Unfortunately, out of convenience or perhaps at the time, sheer necessity, the same private keys are re-used across multiple machines. This might be to make it easier for developers and testers to connect to a farm of Linux or Unix machines before they are moved collectively into production, or it may be that a single administrator is responsible for all of them and feels that he can properly secure that one single, well-formulated private key. It may even be an artifact of cloning a bunch of new virtual machines from an existing “template” image, or a relic of being able to easily automate a bunch of actions across a number of different machines using a single private key.
But of course, there is more to it than just one unique individual private key per user per machine. Those keys ought to be rotated and changed out, just like passwords should. This is for a variety of reasons: first, systems that contain private keys can be compromised, or the passphrases that protect the private keys can be compromised. Especially as news breaks today that the WPA2 wireless encryption technology has been broken and unprotected resources behind a vulnerable access point could be compromised, it is more important than ever to never fully trust a static key, password, phrase, or anything else, and make sure that secret is changed regularly.
The process of rotating keys is simple, but carrying it out is definitely not easy. Essentially it is a four-part process: you need to generate new keys, install that key into the authorized_keys file on all of your machines, test that new key, and then remove the stale key from that same authorized_keys file.

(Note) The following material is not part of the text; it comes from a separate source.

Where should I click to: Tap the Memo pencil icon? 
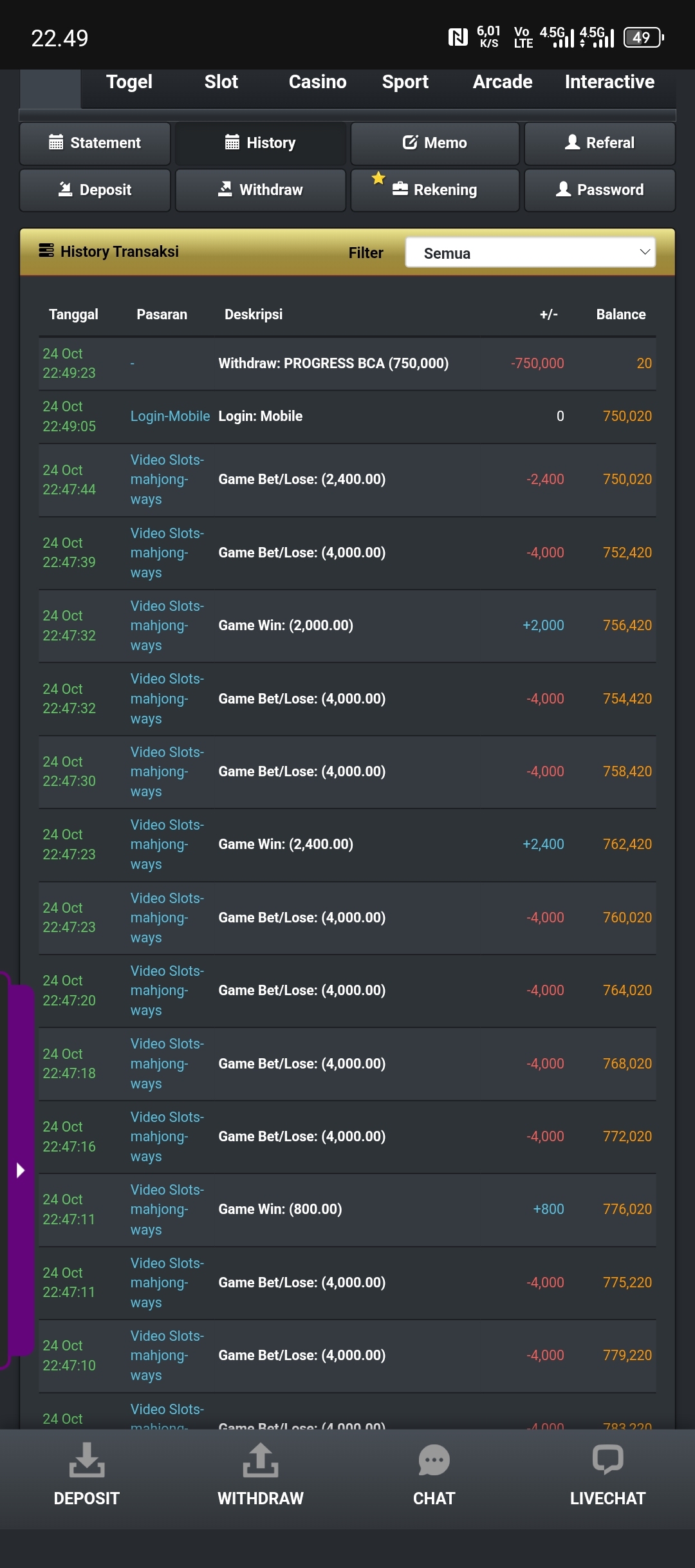click(x=410, y=142)
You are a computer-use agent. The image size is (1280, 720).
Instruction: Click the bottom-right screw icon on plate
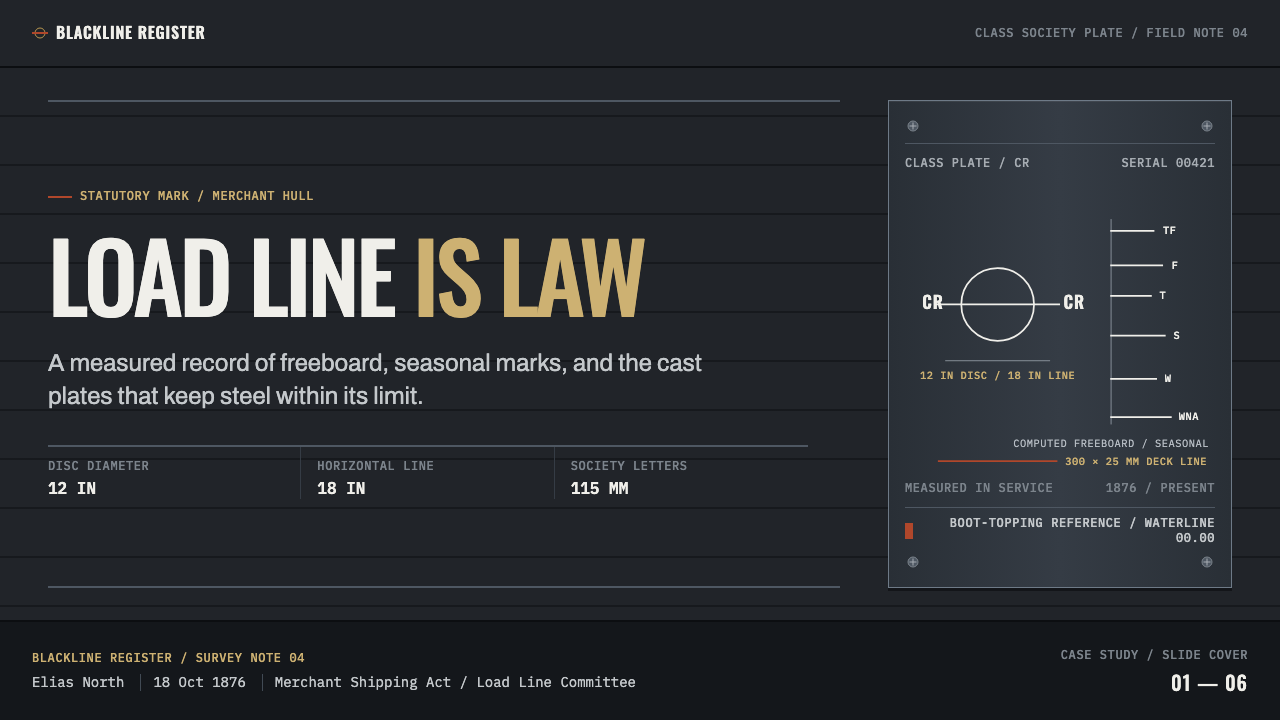tap(1207, 562)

Brave folks use Ansible to take care of system administration tasks like these in an automated way, but then you need to spend time thinking about playbooks and plays and trying to make all of those pieces play together nicely. That all works well enough, and for the smallest deployments with the most limited of budgets it is a reasonable solution. But what about when the powers that be want proof your Linux or Unix endpoints are correctly protected this way? What if you need to easily control who can access those keys from an administrative staffing perspective? You need a stronger tool, and the folks at Thycotic have a proposition: why not use software designed from the start to automate the protection of our most sensitive privileged accounts and let it take care of the dirty work for you?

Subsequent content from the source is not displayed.